Large language models (LLMs) are increasingly deployed to translate natural language questions into SQL queries through in-context learning (ICL), a technique that provides example query pairs to guide the model. However, according to a new study by researchers including Shen, Jiawei, Wan, Chengcheng, Qiao, Ruoyi, et al. (arXiv, 2025), these systems suffer from widespread correctness problems. The study, which the authors describe as the first comprehensive examination of ICL-based text-to-SQL errors, systematically analyzed four representative ICL techniques, five basic repairing methods, two benchmarks, and two LLM settings.
Scope of the Study
The research covered a broad range of configurations to capture real-world error patterns. The four ICL techniques studied include representative approaches from the literature, though the paper does not name them explicitly. The five basic repairing methods span common strategies such as re-prompting or syntax correction. Two standard benchmarks were used along with two LLM settings (likely different model sizes or temperatures). This design allowed the team to identify errors that are persistent across methods and contexts.
Error Categories and Types
The analysis uncovered 27 distinct error types grouped into 7 major categories. While the paper does not enumerate each type, the categories cover semantic, syntactic, and logical mistakes common when LLMs misinterpret database schemas or user intent. The authors note that errors are widespread, indicating that even advanced ICL-based text-to-SQL systems are far from reliable for production use.
Limitations of Existing Repairs
Existing repair attempts show limited correctness improvement, according to the study. The researchers found that current methods suffer from high computational overhead and produce many mis-repairs—fixes that introduce new errors or change correct queries incorrectly. This makes them impractical for enterprise environments where accuracy and speed are critical.

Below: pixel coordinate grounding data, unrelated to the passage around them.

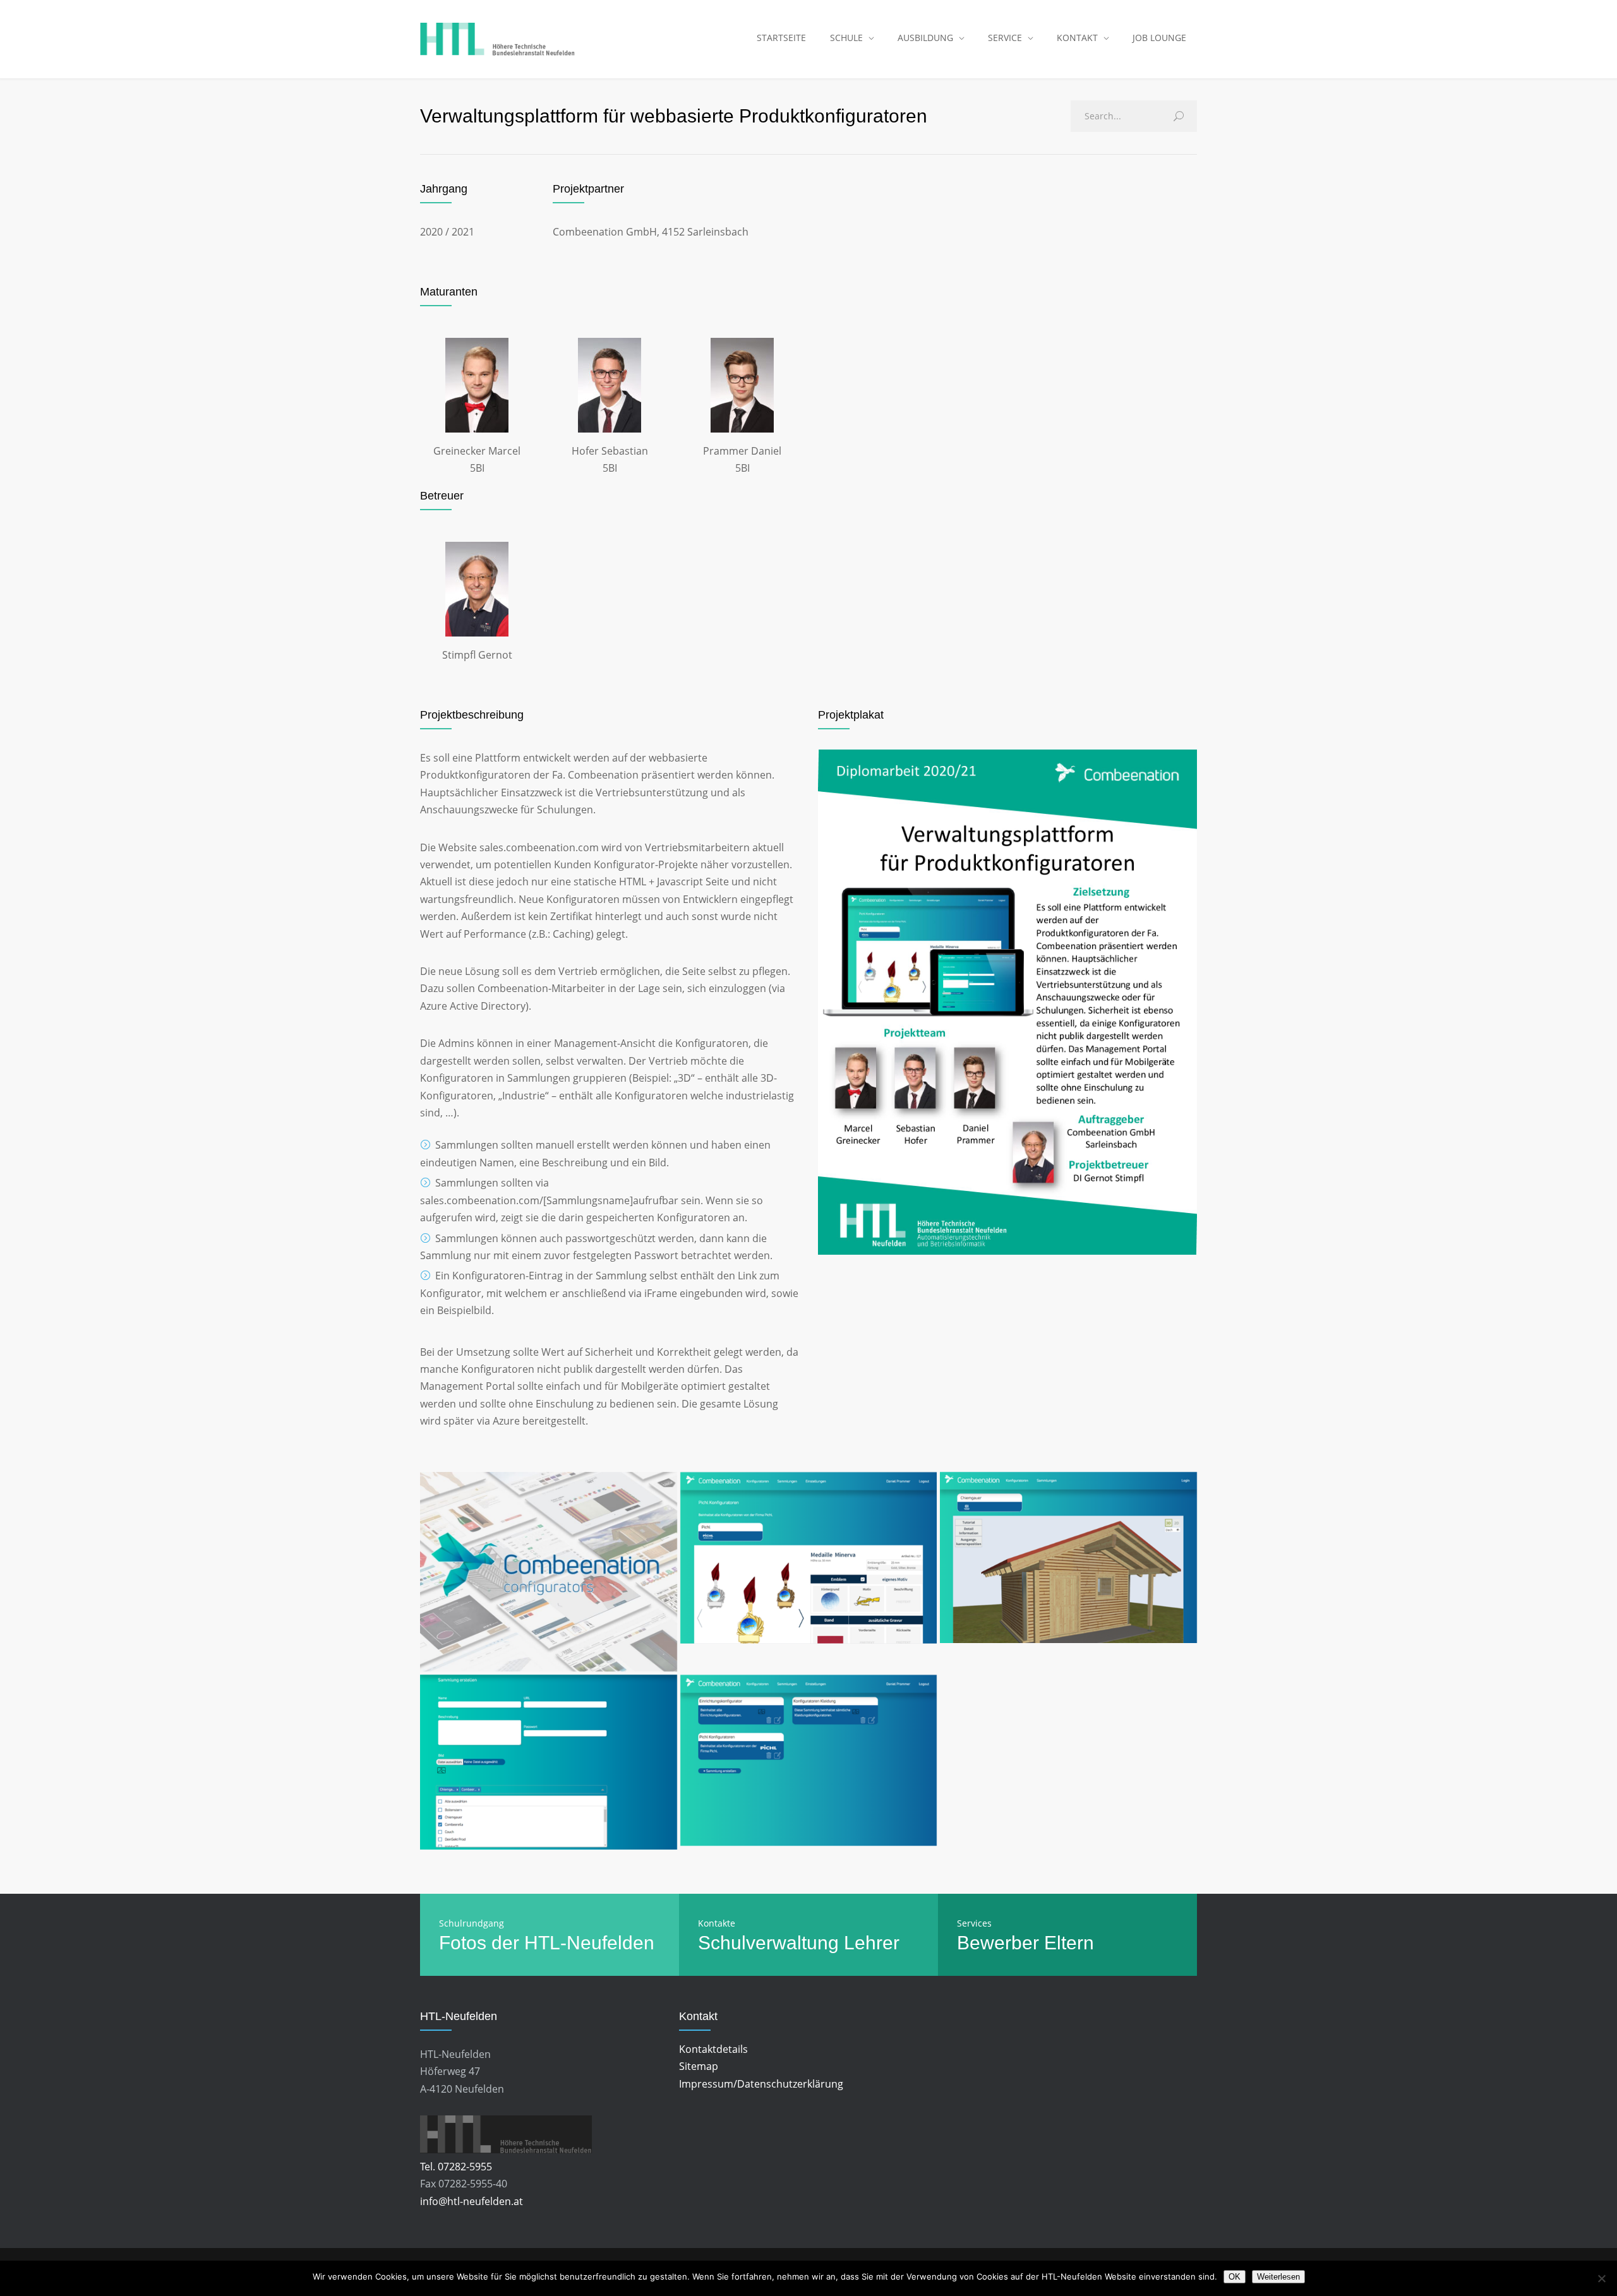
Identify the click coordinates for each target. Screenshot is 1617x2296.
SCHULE (846, 38)
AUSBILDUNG (925, 38)
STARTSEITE (781, 38)
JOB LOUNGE (1159, 38)
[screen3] (548, 1762)
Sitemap (698, 2066)
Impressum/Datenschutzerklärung (761, 2084)
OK (1235, 2276)
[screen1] (808, 1760)
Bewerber (998, 1942)
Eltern (1069, 1942)
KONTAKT (1077, 38)
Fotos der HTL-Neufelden (546, 1942)
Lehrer (871, 1942)
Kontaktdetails (713, 2049)
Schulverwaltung (768, 1942)
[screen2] (1068, 1557)
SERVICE (1005, 38)
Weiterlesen (1278, 2276)
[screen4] (808, 1558)
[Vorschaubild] (548, 1571)
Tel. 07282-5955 (456, 2166)
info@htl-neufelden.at (471, 2201)
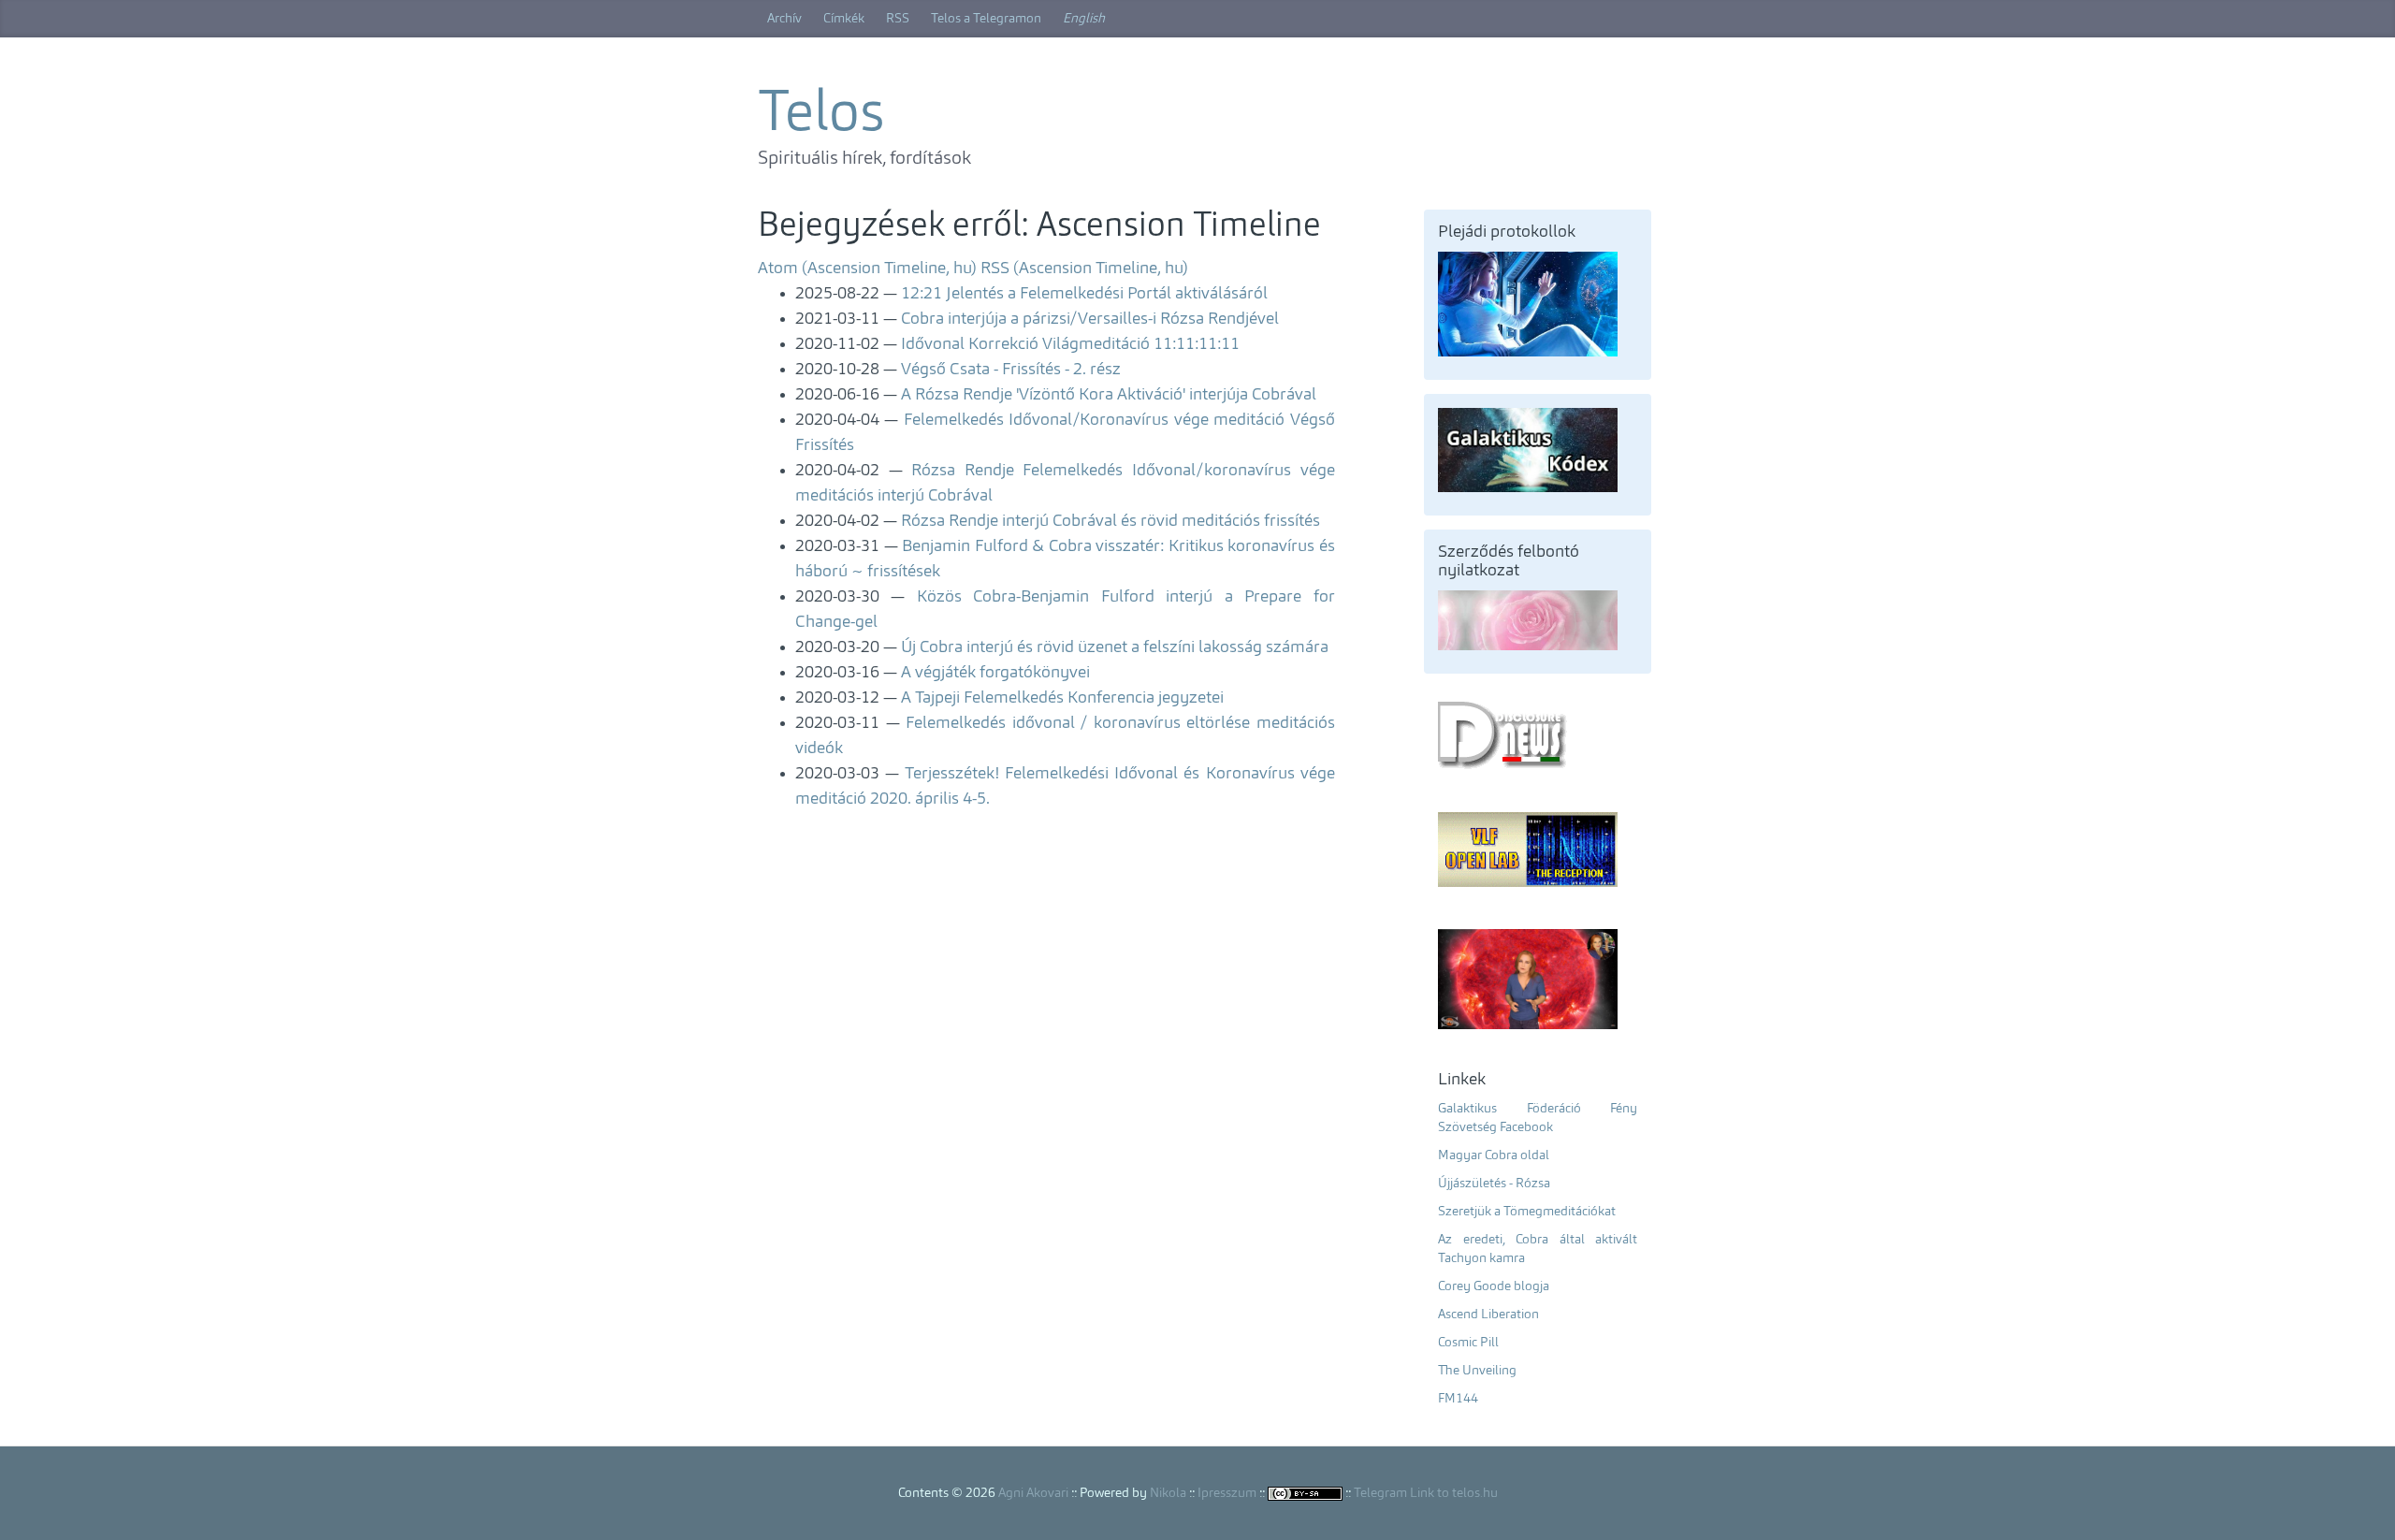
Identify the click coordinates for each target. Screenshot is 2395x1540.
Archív (784, 18)
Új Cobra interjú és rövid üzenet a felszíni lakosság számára (1114, 647)
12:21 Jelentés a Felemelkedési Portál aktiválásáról (1084, 293)
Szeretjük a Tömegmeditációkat (1527, 1211)
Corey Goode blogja (1493, 1286)
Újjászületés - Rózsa (1494, 1183)
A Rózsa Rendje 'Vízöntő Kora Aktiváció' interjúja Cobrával (1108, 394)
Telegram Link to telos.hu (1426, 1493)
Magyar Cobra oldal (1493, 1155)
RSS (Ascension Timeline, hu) (1084, 268)
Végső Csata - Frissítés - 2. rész (1011, 369)
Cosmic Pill (1468, 1342)
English (1084, 18)
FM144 (1458, 1398)
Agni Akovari (1033, 1493)
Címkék (843, 18)
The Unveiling (1477, 1370)
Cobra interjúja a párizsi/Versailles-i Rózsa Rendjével (1090, 319)
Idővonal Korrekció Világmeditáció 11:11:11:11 (1070, 344)
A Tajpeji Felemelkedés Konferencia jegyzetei (1062, 698)
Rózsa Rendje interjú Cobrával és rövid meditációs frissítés (1110, 521)
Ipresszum (1227, 1493)
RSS (897, 18)
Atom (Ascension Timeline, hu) (867, 268)
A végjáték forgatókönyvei (995, 672)
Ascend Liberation (1488, 1314)
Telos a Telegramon (986, 18)
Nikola (1168, 1493)
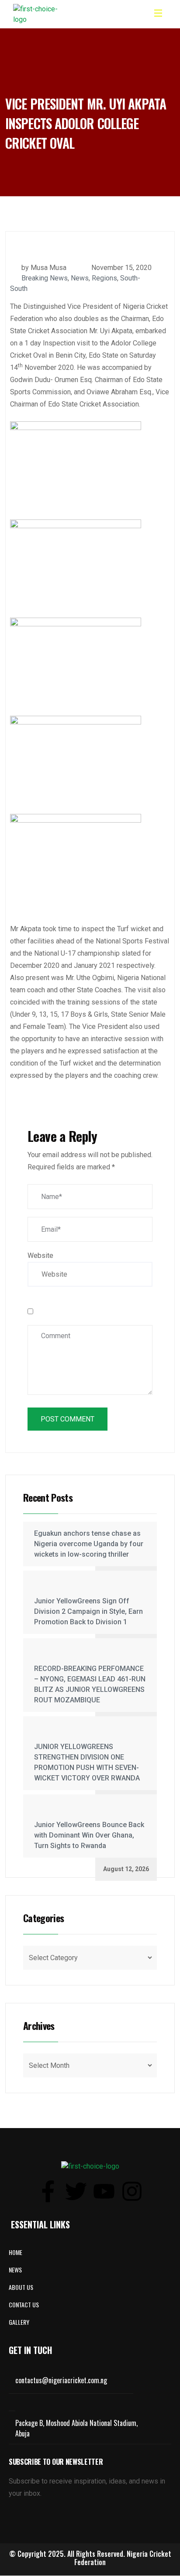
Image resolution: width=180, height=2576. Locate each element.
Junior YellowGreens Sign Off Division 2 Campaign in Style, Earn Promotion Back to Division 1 (88, 1611)
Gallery (19, 2322)
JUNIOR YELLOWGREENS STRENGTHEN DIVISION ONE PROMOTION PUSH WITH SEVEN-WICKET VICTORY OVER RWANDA (87, 1762)
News (80, 278)
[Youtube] (104, 2191)
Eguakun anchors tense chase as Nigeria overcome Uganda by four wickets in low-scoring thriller (88, 1543)
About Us (21, 2287)
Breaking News (44, 278)
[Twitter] (76, 2191)
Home (15, 2252)
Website (40, 1255)
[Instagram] (132, 2191)
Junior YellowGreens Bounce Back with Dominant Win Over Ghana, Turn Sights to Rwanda (89, 1835)
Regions (104, 278)
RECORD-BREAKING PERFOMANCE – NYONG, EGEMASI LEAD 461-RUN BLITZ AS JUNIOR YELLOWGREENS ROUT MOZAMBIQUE (89, 1684)
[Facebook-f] (48, 2191)
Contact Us (24, 2304)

MapleDoctor: A New Detection and Repair Framework
To address these shortcomings, the team developed MapleDoctor, a novel framework for detecting and repairing text-to-SQL errors. MapleDoctor combines error detection with targeted repair strategies. The evaluation demonstrates:
| Metric | Existing Solutions | MapleDoctor | Improvement |
|---|---|---|---|
| Queries repaired | Baseline | +13.8% | More queries fixed |
| Mis-repairs | Common | Negligible | Fewer introduced errors |
| Repair latency | High | -67.4% | Faster repairs |
According to the paper, MapleDoctor outperforms existing solutions by repairing 13.8% more queries while introducing a negligible number of mis-repairs and reducing repair latency by 67.4%. The artifact is publicly available on GitHub, enabling replication and extension.
Implications for Enterprise Database Systems
For enterprises relying on natural language interfaces to databases—common in supply chain analytics, inventory management, and logistics—the findings highlight the gap between LLM capabilities and production reliability. Text-to-SQL errors can lead to incorrect data retrieval, flawed reporting, and costly decision-making. Tools like MapleDoctor offer a path to automated error correction, but the study underscores that manual validation remains essential. The systematic error taxonomy provides a foundation for building more robust systems, and the open-source release invites further innovation from the community.
As LLMs continue to be integrated into enterprise software, understanding and mitigating their failure modes will be critical for achieving trusted automation. This study takes a step toward that goal by quantifying the problem and proposing a practical remedy.